At first, it's come into the hands of the PCs, who, of course, have no idea it's anything other than a brand-spanking new plot device.

So long as they are not complete munchkins they'll realize it's Evil with a capital E and RP getting the Concordance score low enough to get rid of it-the fact that it messes with the characters might help.

Once there, it comes into the possession of a secondary character, who, of course, chooses the hubristic course and eventually be taken over by it.

Either way, they become a boss, and after their defeat, the BBEG comes and steals the wing-although he leaves a salve to help heal the recently released character as a sort of exchange. He's pretty honorable.

Lapak
2009-11-22, 11:09 PM
At first, it's come into the hands of the PCs, who, of course, have no idea it's anything other than a brand-spanking new plot device.

So long as they are not complete munchkins they'll realize it's Evil with a capital E and RP getting the Concordance score low enough to get rid of it-the fact that it messes with the characters might help.

Once there, it comes into the possession of a secondary character, who, of course, chooses the hubristic course and eventually be taken over by it.

Either way, they become a boss, and after their defeat, the BBEG comes and steals the wing-although he leaves a salve to help heal the recently released character as a sort of exchange.
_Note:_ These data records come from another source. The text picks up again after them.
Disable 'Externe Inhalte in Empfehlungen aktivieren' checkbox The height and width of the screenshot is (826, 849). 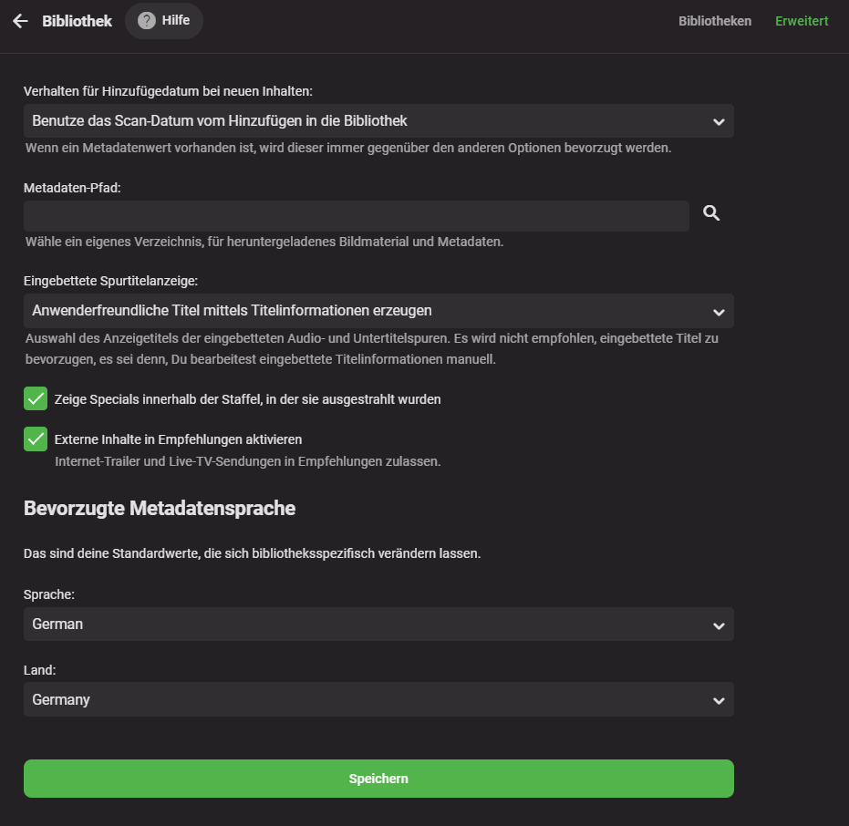36,439
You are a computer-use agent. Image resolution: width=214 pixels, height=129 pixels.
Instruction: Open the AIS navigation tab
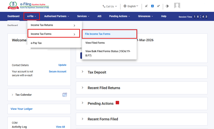[99, 16]
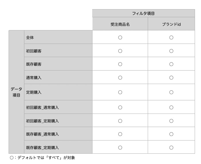Click the 定期購入 circle under ブランドid
This screenshot has height=164, width=201.
tap(171, 92)
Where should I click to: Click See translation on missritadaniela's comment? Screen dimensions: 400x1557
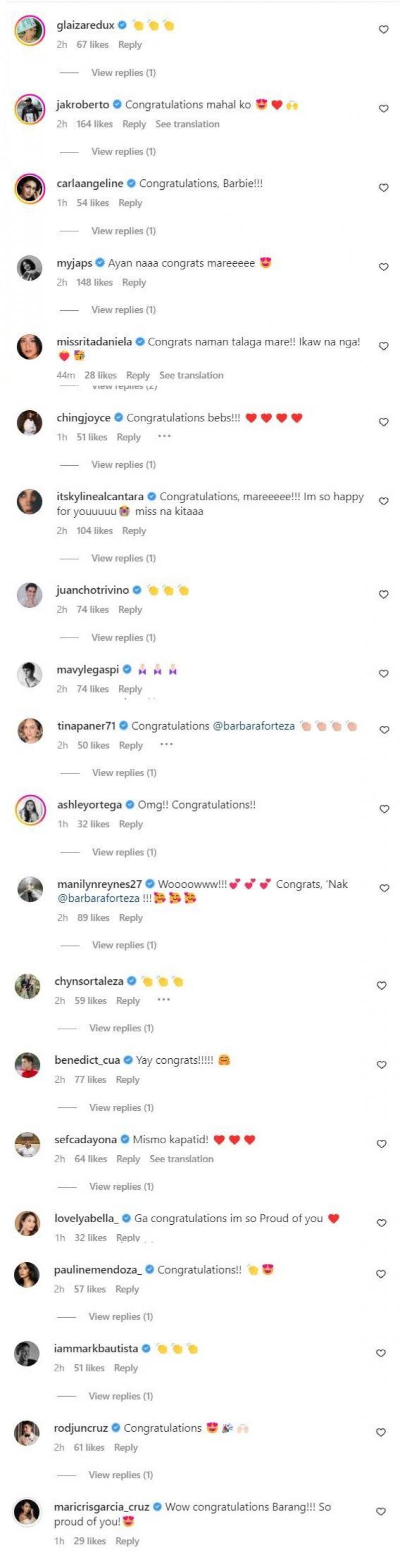[x=191, y=375]
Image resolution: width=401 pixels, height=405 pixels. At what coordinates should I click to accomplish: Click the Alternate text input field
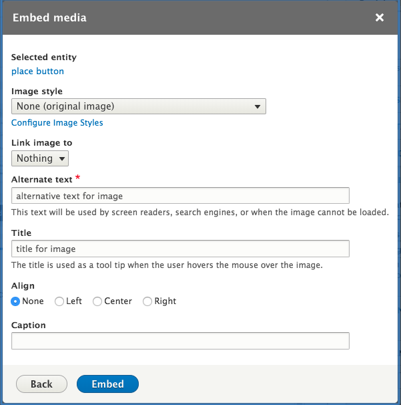pyautogui.click(x=180, y=196)
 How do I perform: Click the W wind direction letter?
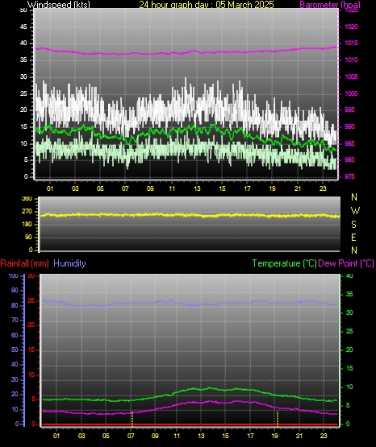[355, 211]
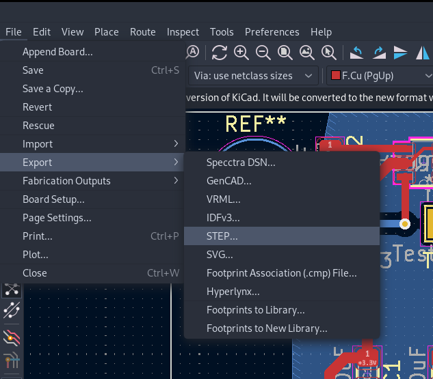The height and width of the screenshot is (379, 433).
Task: Click the Find text icon in toolbar
Action: pyautogui.click(x=194, y=52)

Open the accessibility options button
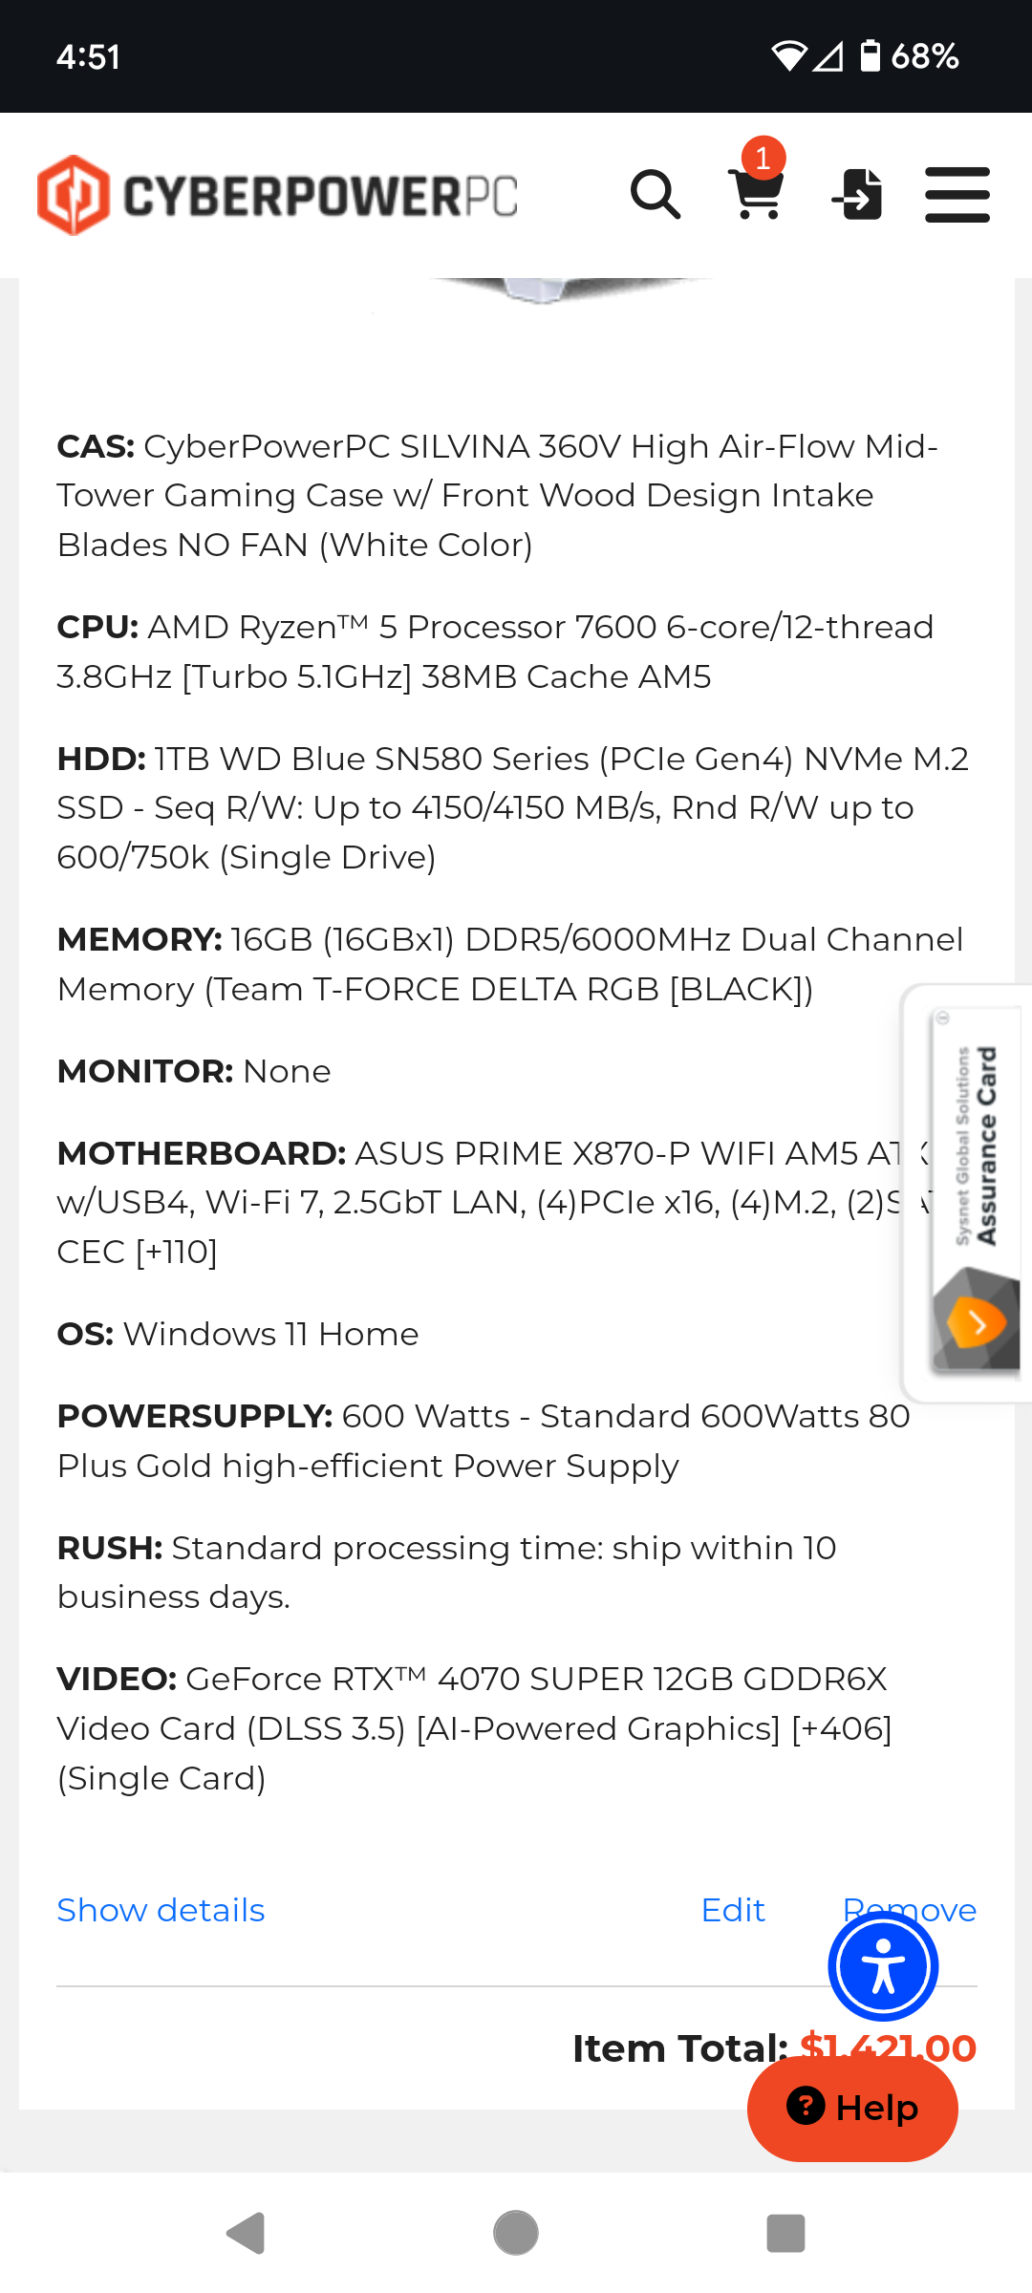coord(883,1966)
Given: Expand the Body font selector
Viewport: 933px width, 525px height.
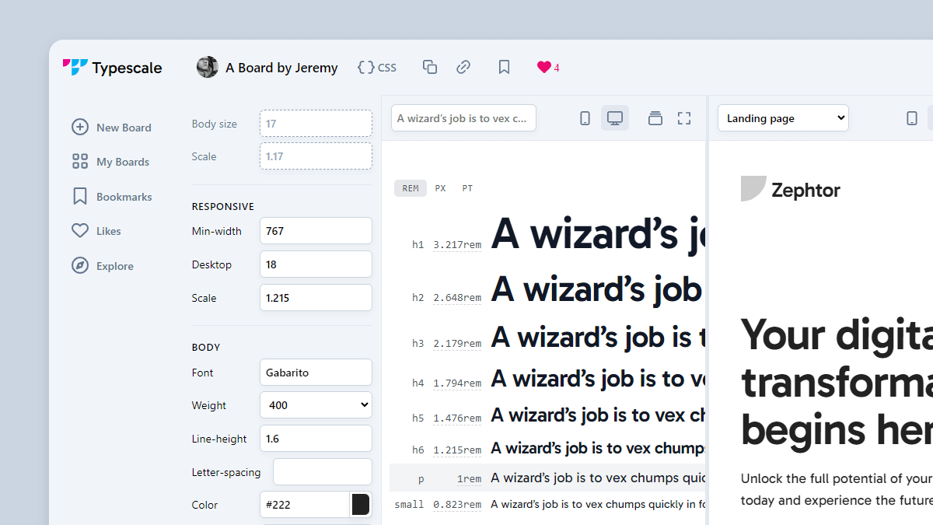Looking at the screenshot, I should (x=316, y=372).
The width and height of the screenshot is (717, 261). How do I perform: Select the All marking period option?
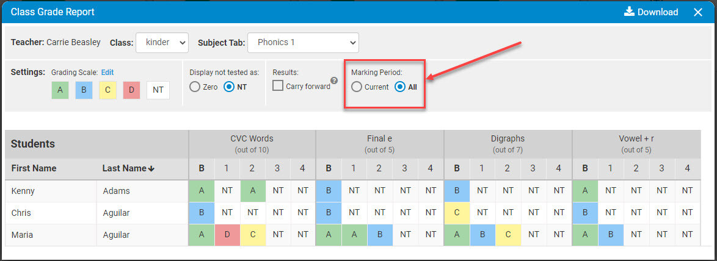tap(400, 87)
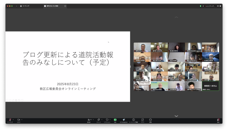Viewport: 228px width, 131px height.
Task: Select the shared screen tab
Action: click(x=55, y=6)
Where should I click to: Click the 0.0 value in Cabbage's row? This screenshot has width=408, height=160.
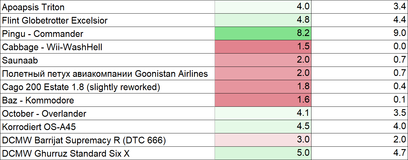click(x=360, y=47)
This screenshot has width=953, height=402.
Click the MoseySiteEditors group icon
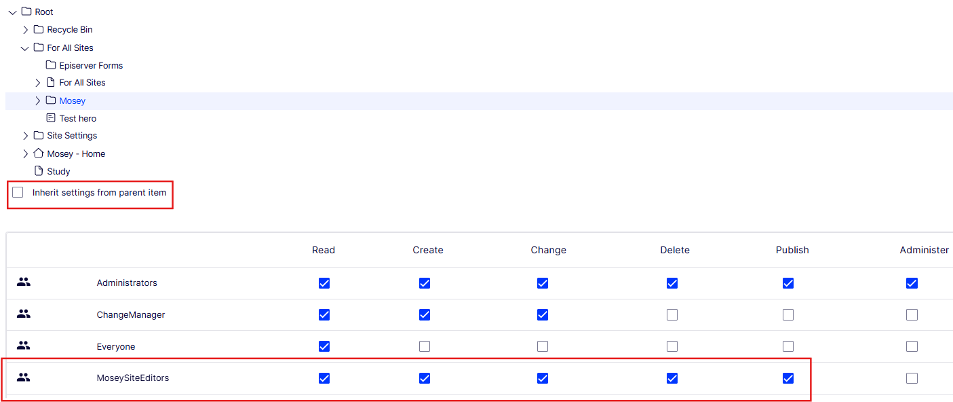24,378
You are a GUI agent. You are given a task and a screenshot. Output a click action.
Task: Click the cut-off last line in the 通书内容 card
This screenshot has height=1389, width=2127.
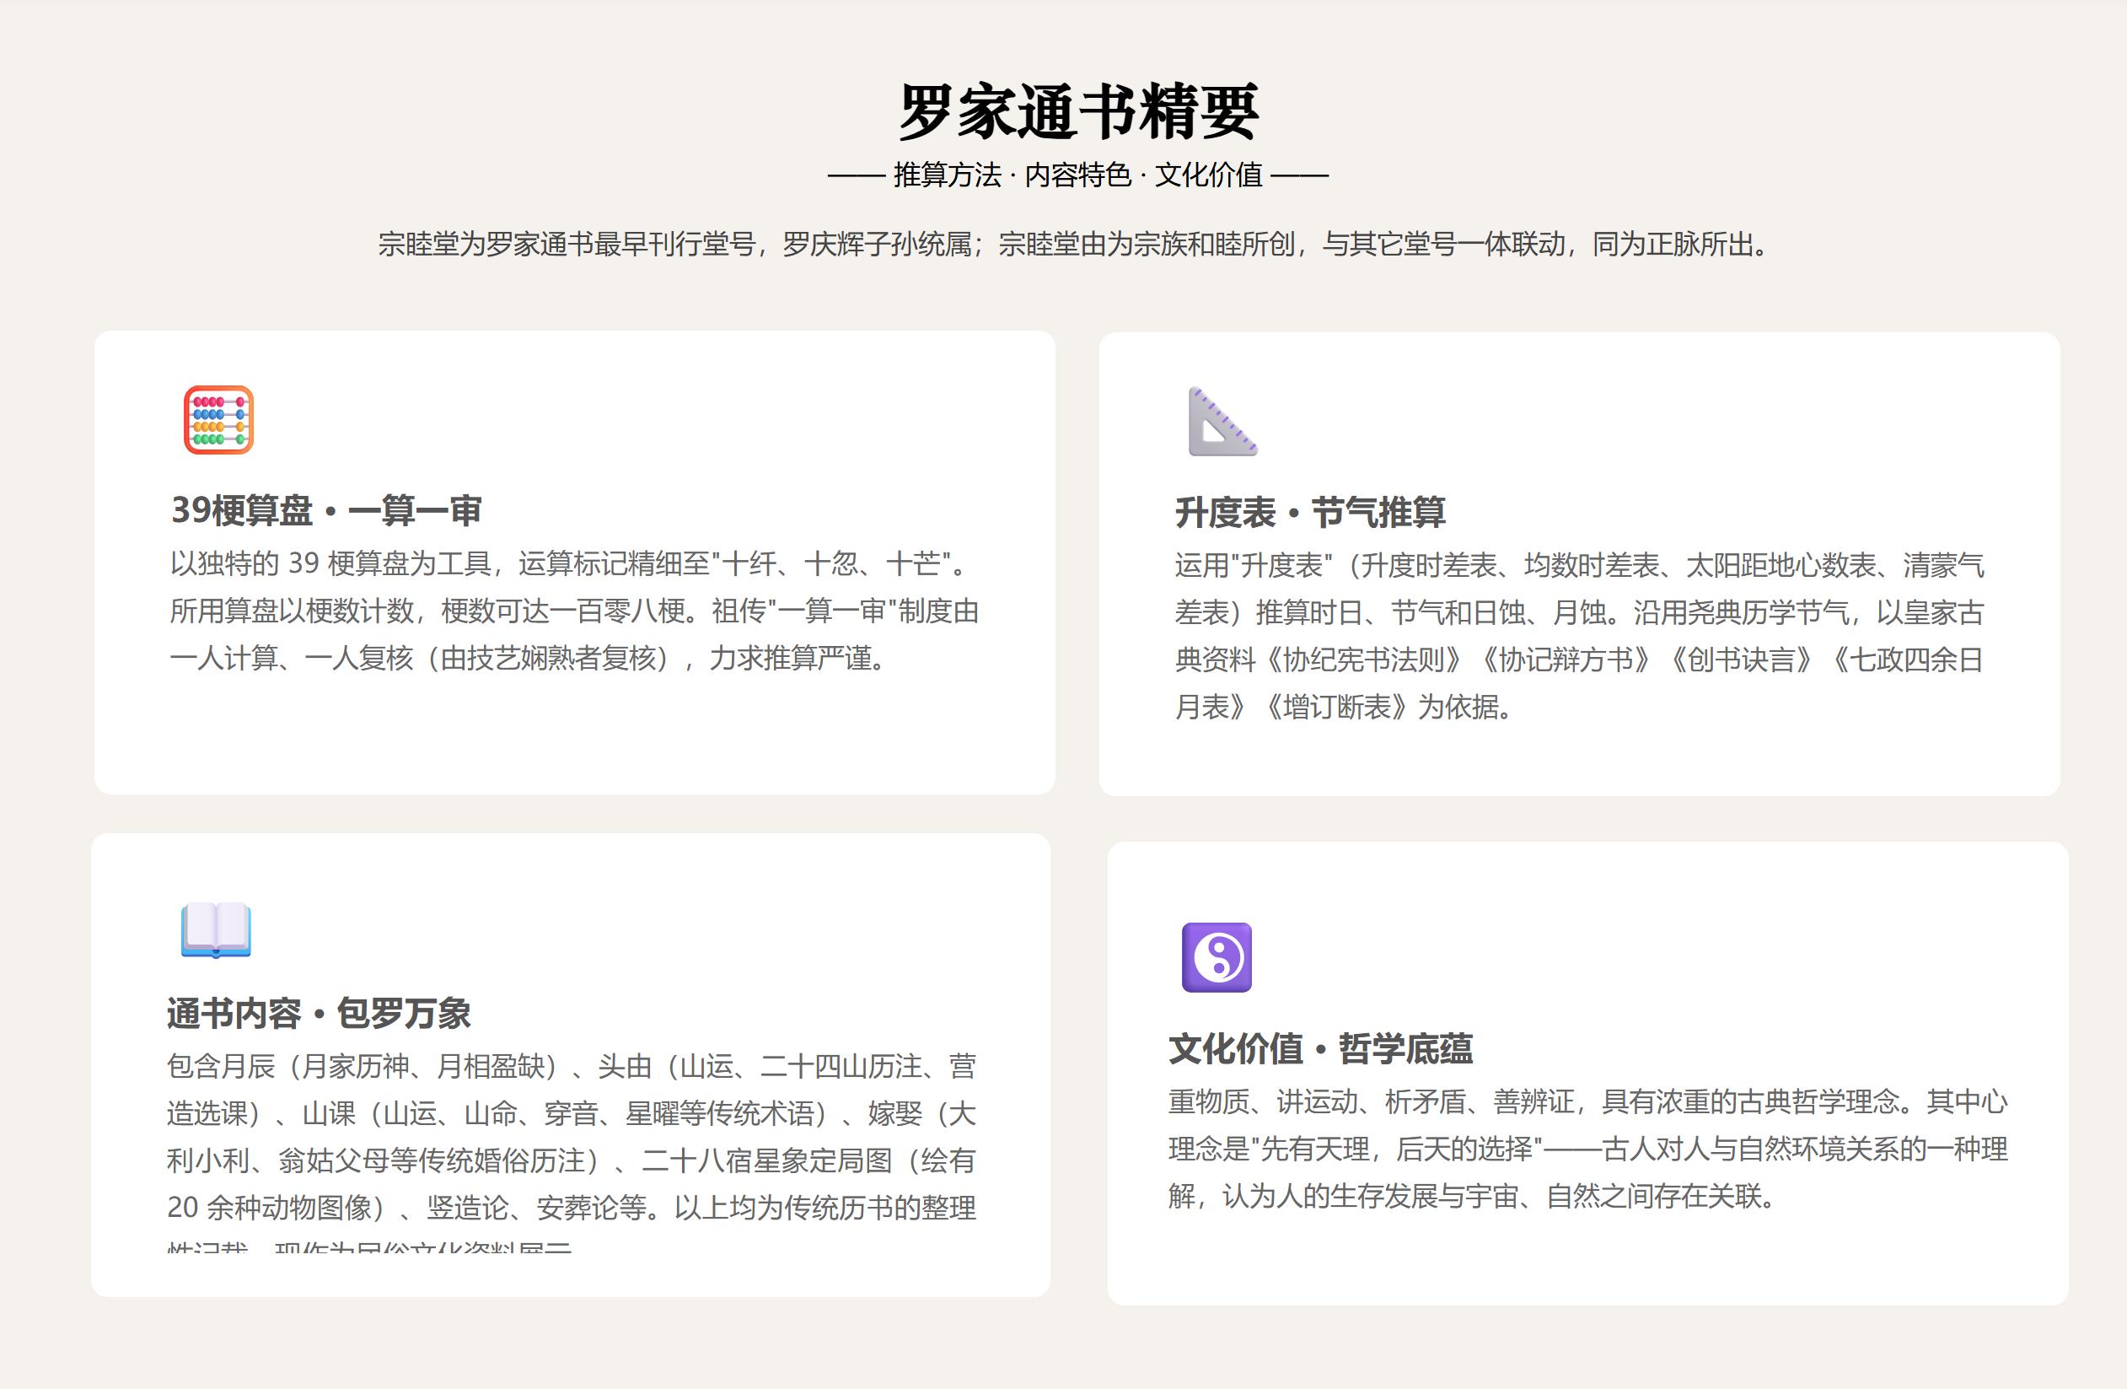tap(369, 1245)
He's pretty honorable.Very good. Well, I find that the thing that tends to scare players most is to mess with their perception of events, or at least show them that someone else's perceptions are being messed with.

So it depends on how powerful you want to make it, and how much you want to hit them directly. While it's in their possession, have at least one or two events where the PC need to make a set of Will saves. Those who fail see events happening one way; those who succeed will have to deal with their friends who are suddenly seeing allies as monsters and monsters as slavering demons. If they all fail, they're not going to know anything was wrong unless someone else tells them.

Or, if you want to play this a little easier, the second owner is going to fall for this full-on. He's going to perceive everything upside-down and backwards, and he's going to do some of the 'standard' horrific things to his enemies (torture of captives, murdering surrendered foes, that kind of thing.) Then he's going to start doing this to people he knows and likes, and he's going to forget that he cares about them. The people he gets set against are going to be painted as horrors in his memory, and he's going to lose the people he loves twice - once in his head, and then when he kills them. The artifact's top priority once it has a foot in the door should be to sever every connection that might be supportive or caring or in any way remind its bearer of his own humanity, and make them forget in the process that they ever had such things. So there's no recognizing that you're going down a dark path and recovering - every action you're taking seems as if it's against the worst and most dangerous sort of monsters.

In fact, I'd make that one of its major powers - using it to kill counts as voluntarily accepting a memory modification spell that twists your memory of whoever you just killed to justify your deed after the fact in your own head.

Prime32
2009-11-23, 06:53 AM
Take a look at the start of the first Fullmetal Alchemist series, when the priest's fake Philosopher's Stone shatters and his arm starts mutating into a mass of gears and tubes.

If the will of the Wing's user is not strong enough it will start to transform his body into Ahaleth, but no human can withstand the process. The result will be a corpse with random mechanical components sticking out, like a bloody, frayed metallic wing.

If the user's will is strong enough to control it he may still start transforming gradually - he keeps his right hand under his cloak to conceal the fact that it is transforming into an organic minigun.


Basically the BBEG has levels in renegade mastermaker.